Generally, Costa Rica has been a peaceful and liberal country for well over a hundred years and despite a national emergency in 1991, when an earthquake hit the country causing widespread loss of life and damage, its tourism industry has boomed in recent decades. In keeping with its eco-friendly image, the government has announced plans to become the first carbon-neutral country by 2021.
Did you know?
• Some 300 giant stone spheres are dotted along the southern coast, on the Diquis Delta; dating from around 600 AD, the stones weigh up to 15 tons, but how and why they were made remain a mystery (though they are commonly attributed to the extinct Diquis culture).
• San Jose airport is named after Juan Santamaria, national folk hero who helped defeat US freebooter William Walker in 1856.
• The strawberry poison dart frog is one of Costa Rica’s tiniest and most colourful creatures; it can change colour from red to green to blue, to confuse predators.
Costa Rica Culture
Religion in Costa Rica
Almost entirely Christian, with a Roman Catholic majority of 70.5%.

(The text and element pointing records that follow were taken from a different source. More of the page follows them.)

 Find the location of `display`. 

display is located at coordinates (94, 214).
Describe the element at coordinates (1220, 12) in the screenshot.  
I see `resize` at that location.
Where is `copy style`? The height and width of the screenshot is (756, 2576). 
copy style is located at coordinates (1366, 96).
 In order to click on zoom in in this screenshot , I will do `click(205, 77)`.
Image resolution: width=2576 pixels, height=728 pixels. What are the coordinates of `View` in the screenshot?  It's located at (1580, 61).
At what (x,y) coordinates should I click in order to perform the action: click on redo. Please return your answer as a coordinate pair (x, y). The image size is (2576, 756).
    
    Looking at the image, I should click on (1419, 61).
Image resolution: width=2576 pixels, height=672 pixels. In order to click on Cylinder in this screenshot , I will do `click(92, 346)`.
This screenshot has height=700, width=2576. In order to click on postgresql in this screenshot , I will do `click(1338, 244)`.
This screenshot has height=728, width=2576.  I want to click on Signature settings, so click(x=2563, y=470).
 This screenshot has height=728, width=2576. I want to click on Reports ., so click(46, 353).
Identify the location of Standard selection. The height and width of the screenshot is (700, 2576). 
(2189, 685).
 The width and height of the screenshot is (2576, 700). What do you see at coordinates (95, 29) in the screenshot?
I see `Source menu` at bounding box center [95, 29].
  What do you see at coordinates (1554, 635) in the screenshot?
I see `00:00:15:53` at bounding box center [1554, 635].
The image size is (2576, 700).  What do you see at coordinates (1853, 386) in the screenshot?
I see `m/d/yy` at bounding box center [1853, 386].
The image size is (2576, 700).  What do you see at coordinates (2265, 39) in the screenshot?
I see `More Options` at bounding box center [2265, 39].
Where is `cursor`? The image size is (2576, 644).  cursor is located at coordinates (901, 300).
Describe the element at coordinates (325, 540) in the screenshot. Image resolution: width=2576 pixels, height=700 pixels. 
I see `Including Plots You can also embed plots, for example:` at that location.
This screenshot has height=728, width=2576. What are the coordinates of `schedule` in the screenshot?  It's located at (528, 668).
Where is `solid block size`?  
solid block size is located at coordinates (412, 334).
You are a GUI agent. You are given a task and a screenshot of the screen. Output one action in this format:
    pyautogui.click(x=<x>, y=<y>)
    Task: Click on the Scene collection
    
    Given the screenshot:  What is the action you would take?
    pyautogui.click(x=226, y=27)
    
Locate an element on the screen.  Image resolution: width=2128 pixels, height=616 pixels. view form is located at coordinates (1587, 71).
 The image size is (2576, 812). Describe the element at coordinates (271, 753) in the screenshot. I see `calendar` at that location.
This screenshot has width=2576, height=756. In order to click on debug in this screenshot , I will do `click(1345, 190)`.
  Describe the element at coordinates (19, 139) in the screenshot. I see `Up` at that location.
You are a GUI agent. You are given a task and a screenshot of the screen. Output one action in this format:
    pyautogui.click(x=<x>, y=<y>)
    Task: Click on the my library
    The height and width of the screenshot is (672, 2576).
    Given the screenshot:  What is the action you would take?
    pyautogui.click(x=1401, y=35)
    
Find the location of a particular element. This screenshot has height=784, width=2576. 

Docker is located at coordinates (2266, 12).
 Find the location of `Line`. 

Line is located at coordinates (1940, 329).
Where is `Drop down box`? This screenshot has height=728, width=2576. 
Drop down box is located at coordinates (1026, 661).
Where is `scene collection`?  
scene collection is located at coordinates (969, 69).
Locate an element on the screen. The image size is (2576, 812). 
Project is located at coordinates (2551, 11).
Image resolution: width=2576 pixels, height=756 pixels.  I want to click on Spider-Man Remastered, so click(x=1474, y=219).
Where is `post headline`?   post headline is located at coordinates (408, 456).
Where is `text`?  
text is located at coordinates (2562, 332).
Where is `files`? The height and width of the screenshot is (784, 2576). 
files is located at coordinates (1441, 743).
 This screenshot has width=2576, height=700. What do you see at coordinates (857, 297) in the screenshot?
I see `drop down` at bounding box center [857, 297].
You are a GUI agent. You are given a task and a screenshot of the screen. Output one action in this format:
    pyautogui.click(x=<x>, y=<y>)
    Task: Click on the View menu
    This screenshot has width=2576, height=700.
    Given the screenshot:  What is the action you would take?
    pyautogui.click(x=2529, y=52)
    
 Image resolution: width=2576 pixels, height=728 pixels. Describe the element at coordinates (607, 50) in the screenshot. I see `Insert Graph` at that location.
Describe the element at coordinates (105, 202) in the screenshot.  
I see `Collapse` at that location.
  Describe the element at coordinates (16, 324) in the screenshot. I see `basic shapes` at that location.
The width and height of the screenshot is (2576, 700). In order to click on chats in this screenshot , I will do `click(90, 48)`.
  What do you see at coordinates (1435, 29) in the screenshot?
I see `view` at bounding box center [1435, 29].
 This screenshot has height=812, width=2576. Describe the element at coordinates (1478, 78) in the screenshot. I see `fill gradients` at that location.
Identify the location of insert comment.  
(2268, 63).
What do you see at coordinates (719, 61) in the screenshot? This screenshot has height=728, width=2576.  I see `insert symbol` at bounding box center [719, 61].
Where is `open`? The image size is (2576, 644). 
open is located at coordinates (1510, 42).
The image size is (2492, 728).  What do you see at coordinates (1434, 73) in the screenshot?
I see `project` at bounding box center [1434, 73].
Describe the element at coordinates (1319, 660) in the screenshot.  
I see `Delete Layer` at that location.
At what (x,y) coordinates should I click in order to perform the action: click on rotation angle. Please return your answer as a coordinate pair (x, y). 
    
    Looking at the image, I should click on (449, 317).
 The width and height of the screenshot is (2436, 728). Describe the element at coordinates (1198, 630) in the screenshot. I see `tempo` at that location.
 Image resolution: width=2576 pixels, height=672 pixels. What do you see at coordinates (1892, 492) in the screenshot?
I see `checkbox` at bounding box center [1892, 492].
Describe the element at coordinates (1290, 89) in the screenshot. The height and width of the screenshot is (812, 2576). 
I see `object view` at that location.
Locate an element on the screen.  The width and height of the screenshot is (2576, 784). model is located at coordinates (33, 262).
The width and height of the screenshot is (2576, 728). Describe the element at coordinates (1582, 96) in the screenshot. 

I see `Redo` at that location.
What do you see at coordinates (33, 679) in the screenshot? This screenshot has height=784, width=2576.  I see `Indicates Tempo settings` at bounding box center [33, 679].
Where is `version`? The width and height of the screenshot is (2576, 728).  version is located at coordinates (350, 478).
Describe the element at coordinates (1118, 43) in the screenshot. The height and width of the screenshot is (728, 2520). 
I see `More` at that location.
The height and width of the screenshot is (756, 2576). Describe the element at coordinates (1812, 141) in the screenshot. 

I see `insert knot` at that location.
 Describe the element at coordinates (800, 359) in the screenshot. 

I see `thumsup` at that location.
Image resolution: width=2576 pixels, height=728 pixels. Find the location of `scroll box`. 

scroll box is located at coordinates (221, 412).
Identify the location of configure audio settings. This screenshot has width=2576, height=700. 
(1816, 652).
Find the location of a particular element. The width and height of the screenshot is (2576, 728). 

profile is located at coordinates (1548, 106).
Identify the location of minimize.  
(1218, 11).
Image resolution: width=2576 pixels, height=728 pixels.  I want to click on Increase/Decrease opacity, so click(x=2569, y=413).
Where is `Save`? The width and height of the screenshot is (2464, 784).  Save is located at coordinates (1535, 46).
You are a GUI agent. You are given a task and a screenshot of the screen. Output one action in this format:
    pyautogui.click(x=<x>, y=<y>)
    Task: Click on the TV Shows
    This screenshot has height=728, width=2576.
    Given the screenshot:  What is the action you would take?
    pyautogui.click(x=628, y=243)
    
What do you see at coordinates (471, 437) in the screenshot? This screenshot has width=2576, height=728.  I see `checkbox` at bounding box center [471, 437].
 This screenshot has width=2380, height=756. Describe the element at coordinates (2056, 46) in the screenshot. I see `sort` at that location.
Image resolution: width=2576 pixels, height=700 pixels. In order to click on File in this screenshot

Social Conventions in Costa Rica
Greetings usually take the form of a handshake, or a single kiss on the cheek. Formal titular address is important also important. Christian names are preceded by Señor for a man and Señora for a woman, but Don is used to address a highly respected man and Doña for a female equivalent. When addressing someone in Spanish, use the ‘usted’ form of ‘you’; reserve ‘vos’ for friends, family and children. Normal courtesies should be observed when visiting someone's home and gifts are appreciated as a token of thanks, especially if invited for a meal.
For most occasions casual wear is acceptable, but beachwear should be confined to the beach. Saving face is important in Costa Rican culture, which may make mean you are told ‘yes’ or ‘maybe’ even when the answer is really ‘no’. In addition, avoid making confrontational statements unless you want to be thought rude.
Language in Costa Rica
Spanish is the official language and this is what is primarily spoken. English is fairly widely spoken also. Within differing indigenous communities, a variety of indigenous languages are used.